- **Directive**
Give the lines of the entries from the line containing "will click(x=1239, y=75)." through the line containing "[x=993, y=166]" as a numbered list, leaving out blank lines.
-- begin Available records --
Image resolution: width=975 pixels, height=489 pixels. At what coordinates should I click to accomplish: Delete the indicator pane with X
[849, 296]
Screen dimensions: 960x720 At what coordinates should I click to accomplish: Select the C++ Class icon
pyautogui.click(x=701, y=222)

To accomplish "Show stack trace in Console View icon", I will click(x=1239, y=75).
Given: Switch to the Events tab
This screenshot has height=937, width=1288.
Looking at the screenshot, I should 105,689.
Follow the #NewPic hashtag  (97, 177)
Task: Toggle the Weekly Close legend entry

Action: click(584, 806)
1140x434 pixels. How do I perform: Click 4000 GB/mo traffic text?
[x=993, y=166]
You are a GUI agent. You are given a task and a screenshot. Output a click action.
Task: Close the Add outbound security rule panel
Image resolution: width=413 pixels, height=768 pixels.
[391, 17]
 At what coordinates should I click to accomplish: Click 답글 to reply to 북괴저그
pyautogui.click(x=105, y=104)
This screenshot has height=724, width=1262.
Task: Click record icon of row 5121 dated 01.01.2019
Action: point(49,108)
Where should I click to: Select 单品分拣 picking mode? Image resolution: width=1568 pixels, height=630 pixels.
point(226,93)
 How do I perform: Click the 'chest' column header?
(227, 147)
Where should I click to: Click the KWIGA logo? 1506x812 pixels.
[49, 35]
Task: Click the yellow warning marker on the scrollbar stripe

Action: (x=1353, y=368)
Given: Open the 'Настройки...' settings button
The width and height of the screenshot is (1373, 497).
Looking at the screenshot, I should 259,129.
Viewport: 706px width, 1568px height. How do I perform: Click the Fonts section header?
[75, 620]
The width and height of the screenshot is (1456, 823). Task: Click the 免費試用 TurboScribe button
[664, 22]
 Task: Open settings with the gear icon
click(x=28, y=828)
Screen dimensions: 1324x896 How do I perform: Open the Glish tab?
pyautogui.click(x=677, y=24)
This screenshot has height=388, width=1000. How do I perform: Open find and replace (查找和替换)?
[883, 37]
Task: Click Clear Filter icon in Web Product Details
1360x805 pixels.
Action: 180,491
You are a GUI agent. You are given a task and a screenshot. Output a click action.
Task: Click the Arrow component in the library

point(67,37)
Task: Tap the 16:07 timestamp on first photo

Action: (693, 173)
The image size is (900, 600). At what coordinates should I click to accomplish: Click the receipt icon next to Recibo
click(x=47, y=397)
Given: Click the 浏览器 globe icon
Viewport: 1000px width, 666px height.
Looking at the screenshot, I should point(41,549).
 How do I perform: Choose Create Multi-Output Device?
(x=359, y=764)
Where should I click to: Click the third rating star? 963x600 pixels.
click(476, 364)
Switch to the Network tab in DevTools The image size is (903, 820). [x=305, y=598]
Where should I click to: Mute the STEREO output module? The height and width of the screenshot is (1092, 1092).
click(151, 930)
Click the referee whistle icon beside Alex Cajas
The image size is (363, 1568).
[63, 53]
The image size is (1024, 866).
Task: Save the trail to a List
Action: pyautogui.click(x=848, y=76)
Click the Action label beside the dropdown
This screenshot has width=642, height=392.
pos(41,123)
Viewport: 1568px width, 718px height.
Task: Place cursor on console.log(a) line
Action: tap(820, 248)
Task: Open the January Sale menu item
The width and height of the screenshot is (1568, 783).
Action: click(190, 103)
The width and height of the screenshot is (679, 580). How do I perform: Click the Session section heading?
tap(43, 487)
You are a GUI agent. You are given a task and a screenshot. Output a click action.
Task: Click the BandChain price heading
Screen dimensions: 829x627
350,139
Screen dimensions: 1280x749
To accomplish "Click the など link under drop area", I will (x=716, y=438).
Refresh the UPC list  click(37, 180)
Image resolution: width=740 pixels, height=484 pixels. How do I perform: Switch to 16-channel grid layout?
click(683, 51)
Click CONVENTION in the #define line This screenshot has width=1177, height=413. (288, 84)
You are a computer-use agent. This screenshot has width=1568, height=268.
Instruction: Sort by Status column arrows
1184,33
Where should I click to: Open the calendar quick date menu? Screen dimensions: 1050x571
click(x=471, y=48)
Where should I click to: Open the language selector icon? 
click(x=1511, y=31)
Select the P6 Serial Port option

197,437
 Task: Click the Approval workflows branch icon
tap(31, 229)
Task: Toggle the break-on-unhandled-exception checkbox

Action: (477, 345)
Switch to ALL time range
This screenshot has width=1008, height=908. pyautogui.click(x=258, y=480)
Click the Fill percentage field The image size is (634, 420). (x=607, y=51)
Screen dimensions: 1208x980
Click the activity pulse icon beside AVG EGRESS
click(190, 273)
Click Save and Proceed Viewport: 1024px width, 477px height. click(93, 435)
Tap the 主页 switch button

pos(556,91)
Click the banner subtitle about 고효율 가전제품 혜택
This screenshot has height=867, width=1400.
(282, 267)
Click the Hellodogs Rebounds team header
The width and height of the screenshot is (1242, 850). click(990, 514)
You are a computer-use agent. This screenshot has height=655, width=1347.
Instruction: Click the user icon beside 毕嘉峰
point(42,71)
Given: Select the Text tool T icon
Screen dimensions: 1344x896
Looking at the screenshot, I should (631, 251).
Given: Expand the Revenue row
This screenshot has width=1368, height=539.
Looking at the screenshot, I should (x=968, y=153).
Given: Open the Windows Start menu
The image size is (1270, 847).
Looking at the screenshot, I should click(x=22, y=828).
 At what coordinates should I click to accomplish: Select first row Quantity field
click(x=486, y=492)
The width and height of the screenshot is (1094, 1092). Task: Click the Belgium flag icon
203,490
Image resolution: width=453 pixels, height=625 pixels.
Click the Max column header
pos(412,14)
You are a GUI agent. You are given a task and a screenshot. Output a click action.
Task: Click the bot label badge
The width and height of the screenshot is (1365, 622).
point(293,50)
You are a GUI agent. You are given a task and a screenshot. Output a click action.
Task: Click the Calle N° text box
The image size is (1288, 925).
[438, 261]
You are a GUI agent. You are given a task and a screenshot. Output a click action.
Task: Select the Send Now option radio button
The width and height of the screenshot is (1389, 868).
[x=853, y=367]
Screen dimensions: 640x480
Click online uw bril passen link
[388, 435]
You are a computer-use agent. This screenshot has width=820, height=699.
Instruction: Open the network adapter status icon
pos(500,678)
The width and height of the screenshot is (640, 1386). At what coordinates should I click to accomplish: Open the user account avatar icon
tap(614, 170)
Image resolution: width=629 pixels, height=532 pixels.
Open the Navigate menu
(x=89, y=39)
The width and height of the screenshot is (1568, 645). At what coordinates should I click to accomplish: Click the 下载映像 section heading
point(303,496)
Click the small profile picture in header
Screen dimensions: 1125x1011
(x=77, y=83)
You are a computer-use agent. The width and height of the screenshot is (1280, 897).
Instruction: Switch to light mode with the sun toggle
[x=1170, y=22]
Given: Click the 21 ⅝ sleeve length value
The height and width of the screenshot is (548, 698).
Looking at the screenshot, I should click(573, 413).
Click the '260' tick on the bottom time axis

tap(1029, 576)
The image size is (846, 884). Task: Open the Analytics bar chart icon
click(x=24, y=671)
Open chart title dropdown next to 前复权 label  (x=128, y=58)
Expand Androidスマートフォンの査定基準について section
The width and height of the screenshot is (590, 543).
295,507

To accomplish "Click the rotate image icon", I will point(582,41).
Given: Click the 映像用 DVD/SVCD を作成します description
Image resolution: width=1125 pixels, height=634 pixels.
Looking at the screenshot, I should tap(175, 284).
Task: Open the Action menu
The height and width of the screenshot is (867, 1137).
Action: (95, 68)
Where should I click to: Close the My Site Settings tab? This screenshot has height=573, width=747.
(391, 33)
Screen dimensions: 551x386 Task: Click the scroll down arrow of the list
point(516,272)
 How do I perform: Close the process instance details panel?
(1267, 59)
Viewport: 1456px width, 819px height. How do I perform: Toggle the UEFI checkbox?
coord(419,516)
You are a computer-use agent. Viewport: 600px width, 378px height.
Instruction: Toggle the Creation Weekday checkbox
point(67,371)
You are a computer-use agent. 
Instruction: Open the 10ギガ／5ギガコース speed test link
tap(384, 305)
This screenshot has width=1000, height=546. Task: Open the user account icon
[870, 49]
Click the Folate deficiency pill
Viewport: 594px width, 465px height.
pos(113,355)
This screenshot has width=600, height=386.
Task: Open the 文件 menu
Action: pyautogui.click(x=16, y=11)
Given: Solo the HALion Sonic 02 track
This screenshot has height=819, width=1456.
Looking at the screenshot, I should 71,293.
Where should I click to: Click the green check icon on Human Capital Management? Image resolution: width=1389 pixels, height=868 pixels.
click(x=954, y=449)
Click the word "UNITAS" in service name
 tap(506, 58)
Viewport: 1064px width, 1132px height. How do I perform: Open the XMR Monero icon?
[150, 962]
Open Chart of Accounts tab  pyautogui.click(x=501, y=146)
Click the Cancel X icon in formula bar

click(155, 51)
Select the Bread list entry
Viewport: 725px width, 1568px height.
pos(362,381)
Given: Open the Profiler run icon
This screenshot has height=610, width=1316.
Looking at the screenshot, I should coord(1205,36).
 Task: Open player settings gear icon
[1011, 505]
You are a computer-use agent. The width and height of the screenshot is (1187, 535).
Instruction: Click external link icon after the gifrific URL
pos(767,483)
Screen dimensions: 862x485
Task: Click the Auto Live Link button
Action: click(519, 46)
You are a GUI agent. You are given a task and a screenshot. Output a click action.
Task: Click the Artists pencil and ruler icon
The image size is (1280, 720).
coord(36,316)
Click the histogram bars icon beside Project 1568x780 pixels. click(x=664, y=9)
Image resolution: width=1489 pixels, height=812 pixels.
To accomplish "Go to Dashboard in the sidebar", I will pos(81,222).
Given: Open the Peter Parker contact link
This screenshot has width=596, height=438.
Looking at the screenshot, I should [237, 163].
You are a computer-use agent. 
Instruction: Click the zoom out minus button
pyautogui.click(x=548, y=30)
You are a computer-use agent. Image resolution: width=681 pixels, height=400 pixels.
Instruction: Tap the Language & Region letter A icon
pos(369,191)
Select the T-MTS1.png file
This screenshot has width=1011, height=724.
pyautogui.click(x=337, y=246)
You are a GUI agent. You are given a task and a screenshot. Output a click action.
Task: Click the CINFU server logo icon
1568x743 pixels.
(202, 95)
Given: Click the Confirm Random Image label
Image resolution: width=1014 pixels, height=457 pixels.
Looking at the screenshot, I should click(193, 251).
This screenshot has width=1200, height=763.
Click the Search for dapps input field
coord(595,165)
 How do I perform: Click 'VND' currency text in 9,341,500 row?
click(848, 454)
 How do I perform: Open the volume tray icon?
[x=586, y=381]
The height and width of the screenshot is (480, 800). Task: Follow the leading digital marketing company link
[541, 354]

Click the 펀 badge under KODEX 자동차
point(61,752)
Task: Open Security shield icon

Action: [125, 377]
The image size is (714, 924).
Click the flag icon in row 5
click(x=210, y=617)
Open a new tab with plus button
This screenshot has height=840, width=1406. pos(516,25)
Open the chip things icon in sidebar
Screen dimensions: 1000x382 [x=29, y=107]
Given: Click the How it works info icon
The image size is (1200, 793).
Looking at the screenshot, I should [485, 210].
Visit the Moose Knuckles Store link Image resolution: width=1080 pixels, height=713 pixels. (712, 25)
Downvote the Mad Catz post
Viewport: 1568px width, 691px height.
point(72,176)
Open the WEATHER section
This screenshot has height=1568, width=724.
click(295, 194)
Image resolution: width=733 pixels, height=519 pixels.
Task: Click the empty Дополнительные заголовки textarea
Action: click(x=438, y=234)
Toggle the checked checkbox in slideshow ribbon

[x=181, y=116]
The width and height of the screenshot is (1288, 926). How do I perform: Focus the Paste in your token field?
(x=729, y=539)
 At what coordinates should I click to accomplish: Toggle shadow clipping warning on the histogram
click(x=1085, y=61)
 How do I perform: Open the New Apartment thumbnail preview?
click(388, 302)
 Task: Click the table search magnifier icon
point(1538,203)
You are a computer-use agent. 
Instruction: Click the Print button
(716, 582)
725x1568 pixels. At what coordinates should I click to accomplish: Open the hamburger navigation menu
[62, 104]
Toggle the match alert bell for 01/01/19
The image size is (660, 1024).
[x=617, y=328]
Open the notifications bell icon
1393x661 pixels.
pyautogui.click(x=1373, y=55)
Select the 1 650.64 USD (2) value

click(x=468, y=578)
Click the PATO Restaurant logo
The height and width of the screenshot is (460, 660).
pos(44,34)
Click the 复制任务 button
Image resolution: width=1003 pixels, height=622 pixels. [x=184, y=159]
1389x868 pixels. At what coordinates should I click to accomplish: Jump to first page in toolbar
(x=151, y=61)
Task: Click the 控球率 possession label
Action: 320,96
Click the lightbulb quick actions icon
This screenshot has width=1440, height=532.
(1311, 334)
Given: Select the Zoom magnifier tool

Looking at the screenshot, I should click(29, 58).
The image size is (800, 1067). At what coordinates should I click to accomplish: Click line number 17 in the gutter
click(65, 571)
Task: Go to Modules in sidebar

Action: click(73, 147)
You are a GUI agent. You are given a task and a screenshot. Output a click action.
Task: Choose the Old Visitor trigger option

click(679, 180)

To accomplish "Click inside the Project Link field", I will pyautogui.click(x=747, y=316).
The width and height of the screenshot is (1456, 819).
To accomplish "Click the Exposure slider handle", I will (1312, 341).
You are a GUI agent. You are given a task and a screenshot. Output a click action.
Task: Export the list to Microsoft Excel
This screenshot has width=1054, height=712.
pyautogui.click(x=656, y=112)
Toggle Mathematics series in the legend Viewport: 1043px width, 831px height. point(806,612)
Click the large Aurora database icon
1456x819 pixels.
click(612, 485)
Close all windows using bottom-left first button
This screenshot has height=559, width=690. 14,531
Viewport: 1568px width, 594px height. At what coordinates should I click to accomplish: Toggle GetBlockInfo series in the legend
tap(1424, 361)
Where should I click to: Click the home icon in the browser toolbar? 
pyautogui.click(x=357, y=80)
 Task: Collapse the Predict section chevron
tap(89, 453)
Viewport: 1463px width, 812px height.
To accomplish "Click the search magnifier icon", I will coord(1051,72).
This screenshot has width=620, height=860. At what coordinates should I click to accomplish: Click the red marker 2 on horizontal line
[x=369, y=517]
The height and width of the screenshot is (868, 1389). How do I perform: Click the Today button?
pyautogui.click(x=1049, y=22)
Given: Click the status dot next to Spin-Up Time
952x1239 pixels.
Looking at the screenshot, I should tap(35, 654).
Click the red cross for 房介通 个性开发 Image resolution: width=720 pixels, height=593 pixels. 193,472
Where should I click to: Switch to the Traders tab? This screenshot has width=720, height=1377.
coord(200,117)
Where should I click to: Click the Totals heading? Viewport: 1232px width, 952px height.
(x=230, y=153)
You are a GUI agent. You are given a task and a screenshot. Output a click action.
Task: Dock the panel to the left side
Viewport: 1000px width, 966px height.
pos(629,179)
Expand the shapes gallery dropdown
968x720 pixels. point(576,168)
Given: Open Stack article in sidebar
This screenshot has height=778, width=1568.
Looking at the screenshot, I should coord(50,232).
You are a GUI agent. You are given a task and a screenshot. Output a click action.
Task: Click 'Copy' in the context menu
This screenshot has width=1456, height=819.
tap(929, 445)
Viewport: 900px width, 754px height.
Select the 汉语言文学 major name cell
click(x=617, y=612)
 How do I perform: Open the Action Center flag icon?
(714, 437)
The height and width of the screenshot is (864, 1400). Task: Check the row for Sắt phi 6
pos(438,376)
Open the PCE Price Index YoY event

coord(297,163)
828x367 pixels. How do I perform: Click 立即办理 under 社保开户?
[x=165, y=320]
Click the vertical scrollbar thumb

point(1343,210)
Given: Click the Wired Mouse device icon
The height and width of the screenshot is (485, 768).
-- end Available records --
- **In response**
1. To accomplish "Show stack trace in Console View icon", I will click(x=1239, y=75).
2. Given: Switch to the Events tab
3. This screenshot has height=937, width=1288.
4. Looking at the screenshot, I should 105,689.
5. Follow the #NewPic hashtag  (97, 177)
6. Task: Toggle the Weekly Close legend entry
7. Action: click(584, 806)
8. 1140x434 pixels. How do I perform: Click 4000 GB/mo traffic text?
9. [x=993, y=166]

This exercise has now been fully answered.